Is There a Place for Publicans in the Public Square?

Harrisburg PA 04
(Rosary Rally on the steps of the capitol building in Harrisburg, PA)

By Ted Huerena

Opening a series of yearly encyclicals on the Holy Rosary in 1883, Pope Leo XIII exhorted Catholics worldwide through their Shepherds, the bishops, as to the importance of this devotion. In Supremi Apostolatus Officio, the venerable Pontiff states:

This devotion, so great and so confident, to the august Queen of Heaven, has never shone forth with such brilliancy as when the militant Church of God has seemed to be endangered by the violence of heresy spread abroad, or by an intolerable moral corruption, or by the attacks of powerful enemies.

How applicable are these words today after witnessing over 3,500 Public Square Rosaries prayed in the United States on October 11, 2008, promoted by the TFP’s America Needs Fatima Campaign.
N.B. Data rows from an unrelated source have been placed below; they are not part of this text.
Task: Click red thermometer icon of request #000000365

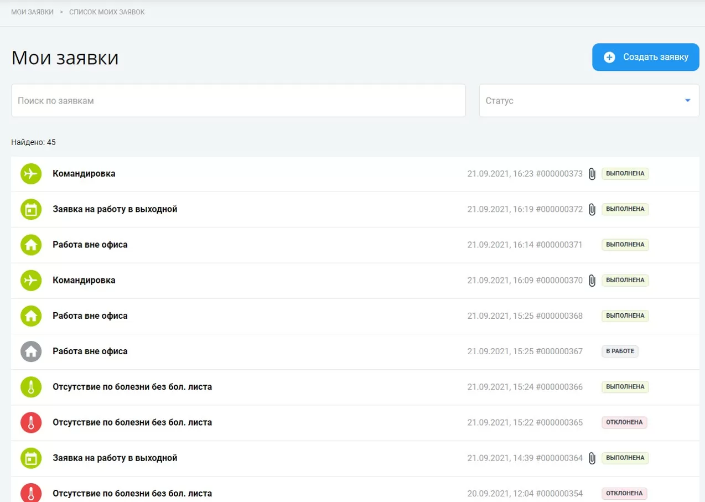Action: [x=31, y=422]
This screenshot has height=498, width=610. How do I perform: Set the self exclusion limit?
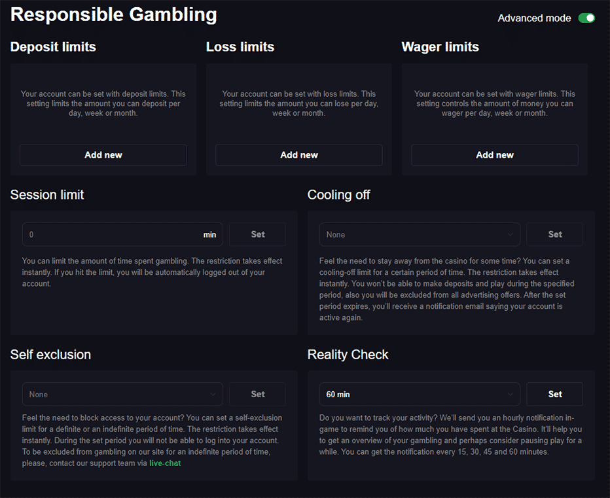[x=257, y=393]
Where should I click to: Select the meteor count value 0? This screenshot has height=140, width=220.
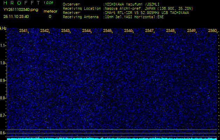pyautogui.click(x=50, y=16)
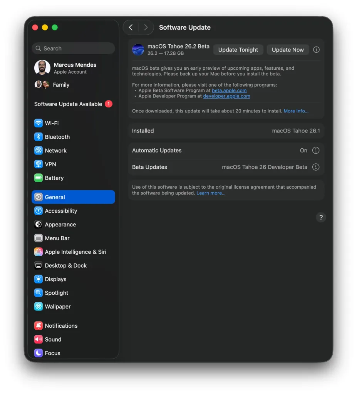The height and width of the screenshot is (394, 357).
Task: Open the Software Update Available section
Action: pyautogui.click(x=68, y=104)
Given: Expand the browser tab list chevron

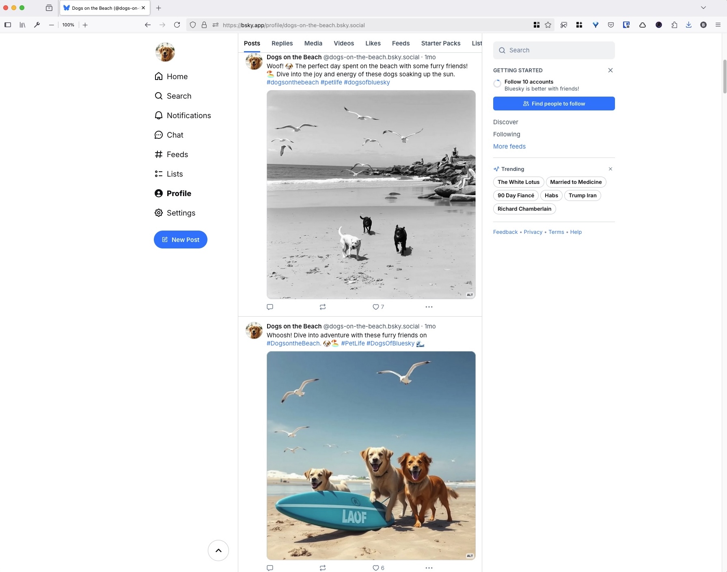Looking at the screenshot, I should [x=703, y=8].
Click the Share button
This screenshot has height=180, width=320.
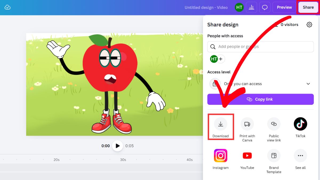308,7
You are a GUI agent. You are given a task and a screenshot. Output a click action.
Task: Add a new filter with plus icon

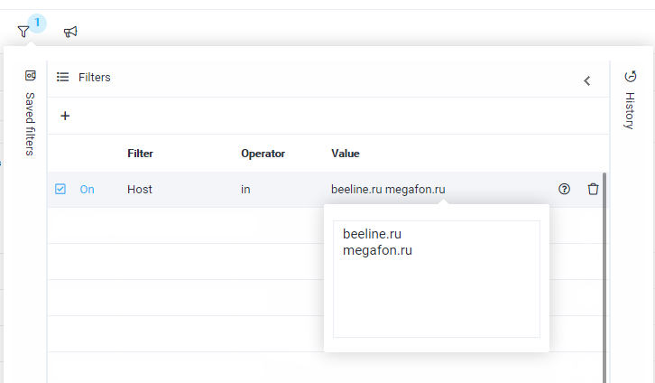tap(65, 116)
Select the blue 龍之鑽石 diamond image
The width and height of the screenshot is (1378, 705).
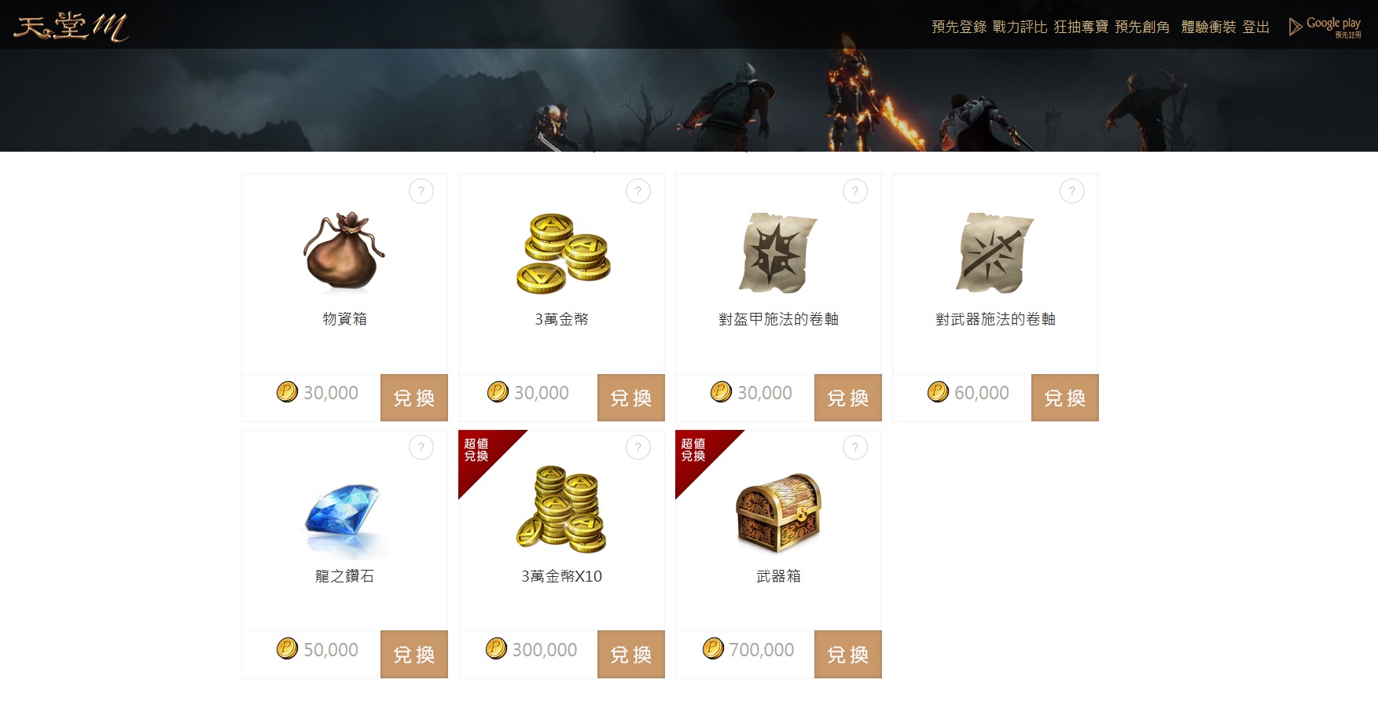pyautogui.click(x=344, y=517)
St. Louis de Montfort Academy participated in two of these rallies: one in front of the United States Supreme Court in the nation’s capital and the other in front of Pennsylvania’s State Capitol building.
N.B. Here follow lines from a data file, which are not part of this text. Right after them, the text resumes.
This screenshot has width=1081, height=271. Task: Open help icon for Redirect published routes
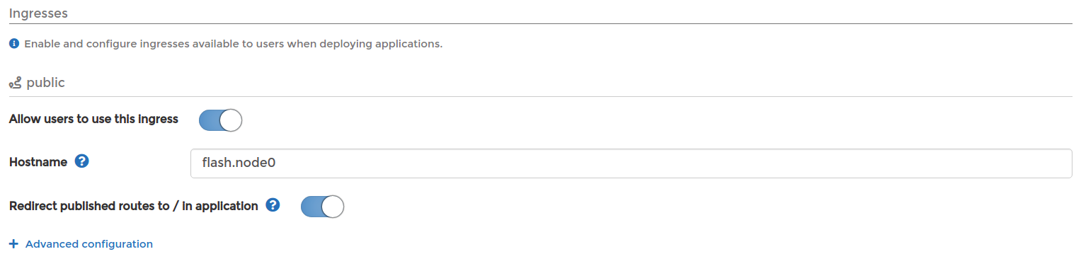pyautogui.click(x=273, y=206)
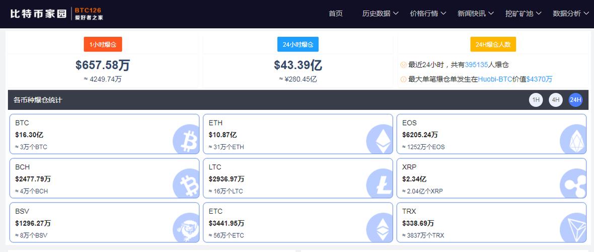Click the Ethereum Classic logo in ETC card

[x=379, y=227]
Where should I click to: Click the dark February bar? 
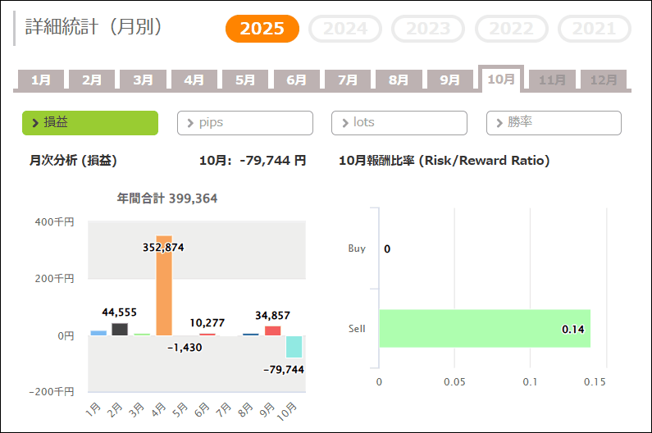click(120, 330)
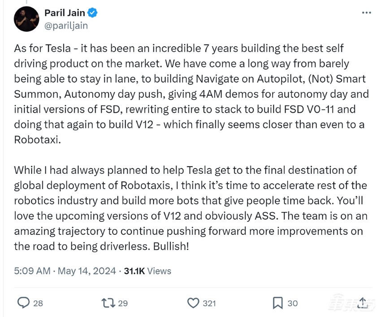
Task: Click the repost count 29
Action: click(122, 303)
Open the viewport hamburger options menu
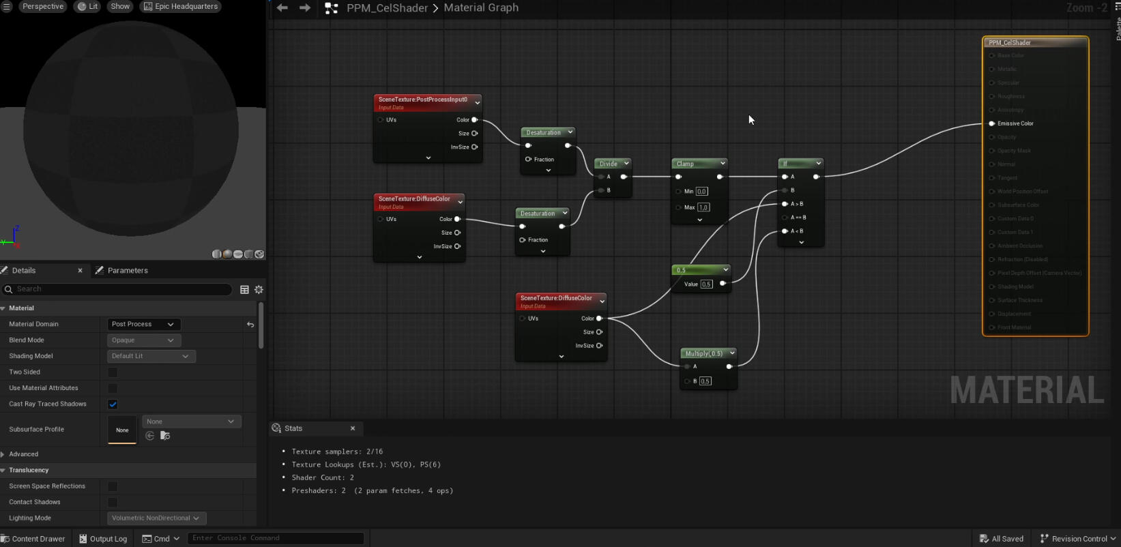Viewport: 1121px width, 547px height. 7,6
It is not unusual for the Academy students to proclaim their Faith in public. Even during the Academy sponsored Youth Programs, participants travel to Harrisburg to protest and pray a Rosary in front of the Hillcrest abortion clinic.

Earlier this school year on September 6, students prayed in front of the Harsco Science Center in opposition to their “Bodies Revealed” exhibit. Holding signs such as “Respect for ALL Humans, Dead or Alive” and “Rosary of Reparation,” they expressed their sadness and disgust for the dishonor shown to the deceased.
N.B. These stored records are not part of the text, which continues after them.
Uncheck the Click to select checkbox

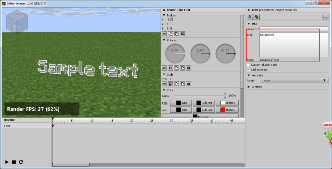(x=249, y=70)
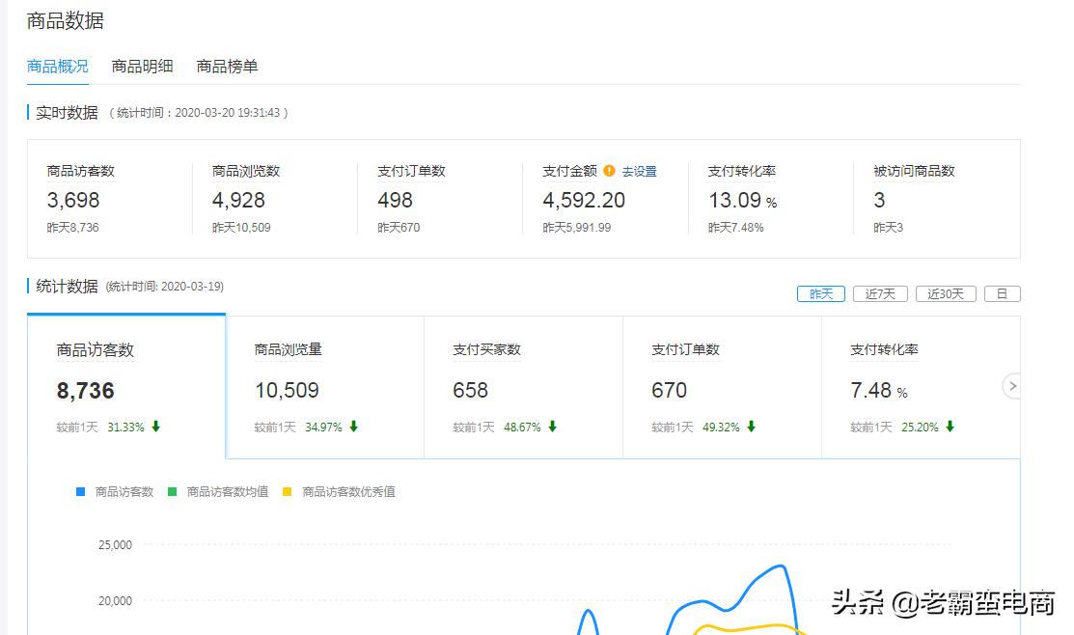This screenshot has width=1074, height=635.
Task: Switch to the 近30天 time range
Action: coord(946,293)
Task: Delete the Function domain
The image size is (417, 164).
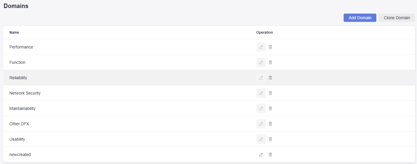Action: tap(271, 62)
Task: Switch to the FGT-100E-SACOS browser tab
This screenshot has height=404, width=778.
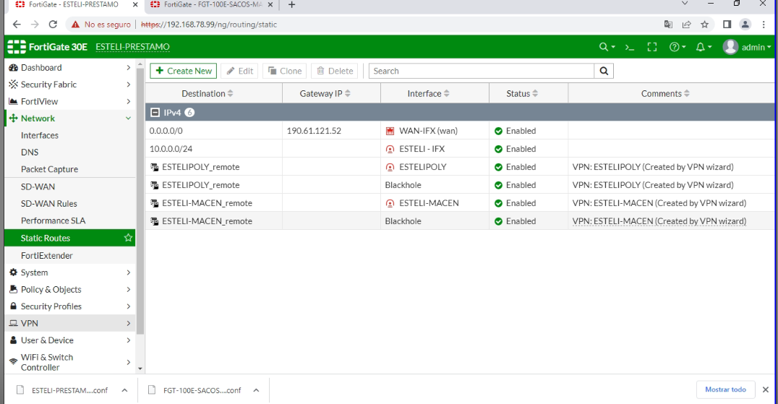Action: [212, 4]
It is not surprising, then, that on October 11, the students eagerly joined the America Needs Fatima Public Square Rosary campaign.

Not only on special occasions like these is the importance of the Rosary stressed to the students, but also in their daily life at the Academy. It is regularly prayed together on the school bus going to and from morning Mass as well as in the chapel before dinner.

Academy students are well aware that in history the Rosary has wrought many a victory for the Church against Her enemies. As Pope Leo XIII states in the encyclical cited above “[Besides Lepanto in the sixteenth century,] important successes in the last century were gained over the Turks at Temeswar, in Pannonia, and at Corfu; and in both cases these engagements coincided with feasts of the Blessed Virgin and with the conclusion of public devotions of the Rosary.”

Exhorting his fellow bishops, he later continues:

You have before your eyes, Venerable Brethren, the trials to which the Church is daily exposed; Christian piety, public morality, nay, even faith itself, the supreme good and beginning of all the other virtues, all are daily menaced with the greatest perils.

Nor are you only spectators of the difficulty of the situation, but your charity, like Ours, is keenly wounded; for it is one of the most painful and grievous sights to see so many souls, redeemed by the blood of Christ, snatched from salvation by the whirlwind of an age of error, precipitated into the abyss of eternal death. Our need of divine help is as great today as when the great Dominic introduced the use of the Rosary of Mary as a balm for the wounds of his contemporaries.

The Sovereign Pontiff appealed not only to the frequent recitation of the Rosary, but also that it be prayed publicly. To this end he was “pleased to open the heavenly treasure-house of the Church,” to grant generous indulgences for those who “shall have taken part in the public recital of the Rosary and the Litanies, and shall have prayed for Our [Holy Pontiff’s] intention.”

Taking this to heart, Academy students look forward to the Rosary Rallies planned to take place again this upcoming October, ready to proclaim their Faith publicly with the Holy Rosary, not as proud Pharisees but as humble publicans wishing that God’s name and that of his Blessed Mother be praised in every square in America.